Pensions suffer worst collapse in 2022 since financial crash

Irish market fares best of the seven EU markets studied in report despite pension assets falling 11% last year

Pension funds in 2022 suffered their worst year since the financial crash. Photograph: iStock

A new report confirms that pensions assets last year suffered their worst collapse since the financial crash 15 years ago.

The 300 largest pension funds in the world showed that assets under management tumbled by 12.9 per cent, according to an annual study by the Willis Towers Watson-founded Thinking Ahead Institute.

It was the first loss by the sector in five years and the worst in the 20 years the institute has been studying the data alongside the 2008 financial crash year.

The figures are even worse when the report looks at data across the 22 countries with the largest pensions assets – including Ireland – where the collapse last year hit 16.7 per cent. This followed more than a decade of uninterrupted growth.

▶ **Brief 1**: According to the article, by what percentage did the assets under management of the world's 300 largest pension funds fall?
The rows that follow are unrelated to the article.

▶ **Data to use**:
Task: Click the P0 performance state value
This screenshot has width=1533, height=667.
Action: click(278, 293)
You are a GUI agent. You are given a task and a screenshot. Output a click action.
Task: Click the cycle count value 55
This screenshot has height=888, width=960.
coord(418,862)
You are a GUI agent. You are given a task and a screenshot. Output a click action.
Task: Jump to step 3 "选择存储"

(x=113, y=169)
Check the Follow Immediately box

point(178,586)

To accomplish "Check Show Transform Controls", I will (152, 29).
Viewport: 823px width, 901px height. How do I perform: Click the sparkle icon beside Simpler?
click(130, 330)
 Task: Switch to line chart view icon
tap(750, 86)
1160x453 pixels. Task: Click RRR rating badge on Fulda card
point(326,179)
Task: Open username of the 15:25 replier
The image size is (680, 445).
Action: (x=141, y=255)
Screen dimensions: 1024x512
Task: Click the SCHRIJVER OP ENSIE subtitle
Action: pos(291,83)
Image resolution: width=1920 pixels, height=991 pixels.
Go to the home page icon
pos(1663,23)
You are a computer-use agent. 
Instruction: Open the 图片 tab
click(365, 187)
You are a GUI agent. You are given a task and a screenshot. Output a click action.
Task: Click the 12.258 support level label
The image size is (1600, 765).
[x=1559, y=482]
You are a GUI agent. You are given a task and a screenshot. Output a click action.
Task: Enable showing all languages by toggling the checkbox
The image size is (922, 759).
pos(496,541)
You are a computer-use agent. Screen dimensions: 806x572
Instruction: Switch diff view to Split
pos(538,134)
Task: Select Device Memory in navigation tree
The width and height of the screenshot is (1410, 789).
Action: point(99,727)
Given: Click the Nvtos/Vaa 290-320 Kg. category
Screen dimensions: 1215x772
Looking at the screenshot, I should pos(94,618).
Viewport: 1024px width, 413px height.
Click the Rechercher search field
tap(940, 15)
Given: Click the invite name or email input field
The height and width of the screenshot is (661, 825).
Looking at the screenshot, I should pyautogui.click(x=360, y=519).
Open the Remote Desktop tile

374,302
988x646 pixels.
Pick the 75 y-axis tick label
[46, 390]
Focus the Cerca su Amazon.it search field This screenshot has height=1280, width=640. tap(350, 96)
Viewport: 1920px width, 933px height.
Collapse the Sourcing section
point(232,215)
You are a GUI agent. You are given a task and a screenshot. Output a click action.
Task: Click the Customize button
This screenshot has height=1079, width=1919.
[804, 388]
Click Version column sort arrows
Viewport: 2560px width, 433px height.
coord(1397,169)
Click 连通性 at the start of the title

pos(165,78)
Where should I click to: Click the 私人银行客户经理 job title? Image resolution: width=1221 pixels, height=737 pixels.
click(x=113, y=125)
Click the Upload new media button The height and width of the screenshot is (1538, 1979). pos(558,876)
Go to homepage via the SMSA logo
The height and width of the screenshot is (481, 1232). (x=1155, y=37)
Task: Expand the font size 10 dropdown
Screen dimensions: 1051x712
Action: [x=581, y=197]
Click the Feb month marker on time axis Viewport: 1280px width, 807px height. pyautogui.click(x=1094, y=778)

▶ **Brief 2**: Duplicate the part of the rows that opens with the line containing "Task: Open username of the 15:25 replier" and closes with the line containing "The height and width of the screenshot is (481, 1232).", including both of those lines.

▶ **Result 1**: 12.9 per cent.

▶ **Result 2**:
Task: Open username of the 15:25 replier
The image size is (680, 445).
Action: (x=141, y=255)
Screen dimensions: 1024x512
Task: Click the SCHRIJVER OP ENSIE subtitle
Action: pos(291,83)
Image resolution: width=1920 pixels, height=991 pixels.
Go to the home page icon
pos(1663,23)
You are a computer-use agent. 
Instruction: Open the 图片 tab
click(365, 187)
You are a GUI agent. You are given a task and a screenshot. Output a click action.
Task: Click the 12.258 support level label
The image size is (1600, 765).
[x=1559, y=482]
You are a GUI agent. You are given a task and a screenshot. Output a click action.
Task: Enable showing all languages by toggling the checkbox
The image size is (922, 759).
pos(496,541)
You are a computer-use agent. Screen dimensions: 806x572
Instruction: Switch diff view to Split
pos(538,134)
Task: Select Device Memory in navigation tree
The width and height of the screenshot is (1410, 789).
Action: point(99,727)
Given: Click the Nvtos/Vaa 290-320 Kg. category
Screen dimensions: 1215x772
Looking at the screenshot, I should pos(94,618).
Viewport: 1024px width, 413px height.
Click the Rechercher search field
tap(940, 15)
Given: Click the invite name or email input field
The height and width of the screenshot is (661, 825).
Looking at the screenshot, I should pyautogui.click(x=360, y=519).
Open the Remote Desktop tile

374,302
988x646 pixels.
Pick the 75 y-axis tick label
[46, 390]
Focus the Cerca su Amazon.it search field This screenshot has height=1280, width=640. tap(350, 96)
Viewport: 1920px width, 933px height.
Collapse the Sourcing section
point(232,215)
You are a GUI agent. You are given a task and a screenshot. Output a click action.
Task: Click the Customize button
This screenshot has height=1079, width=1919.
[804, 388]
Click Version column sort arrows
Viewport: 2560px width, 433px height.
coord(1397,169)
Click 连通性 at the start of the title

pos(165,78)
Where should I click to: Click the 私人银行客户经理 job title? Image resolution: width=1221 pixels, height=737 pixels.
click(x=113, y=125)
Click the Upload new media button The height and width of the screenshot is (1538, 1979). pos(558,876)
Go to homepage via the SMSA logo
The height and width of the screenshot is (481, 1232). (x=1155, y=37)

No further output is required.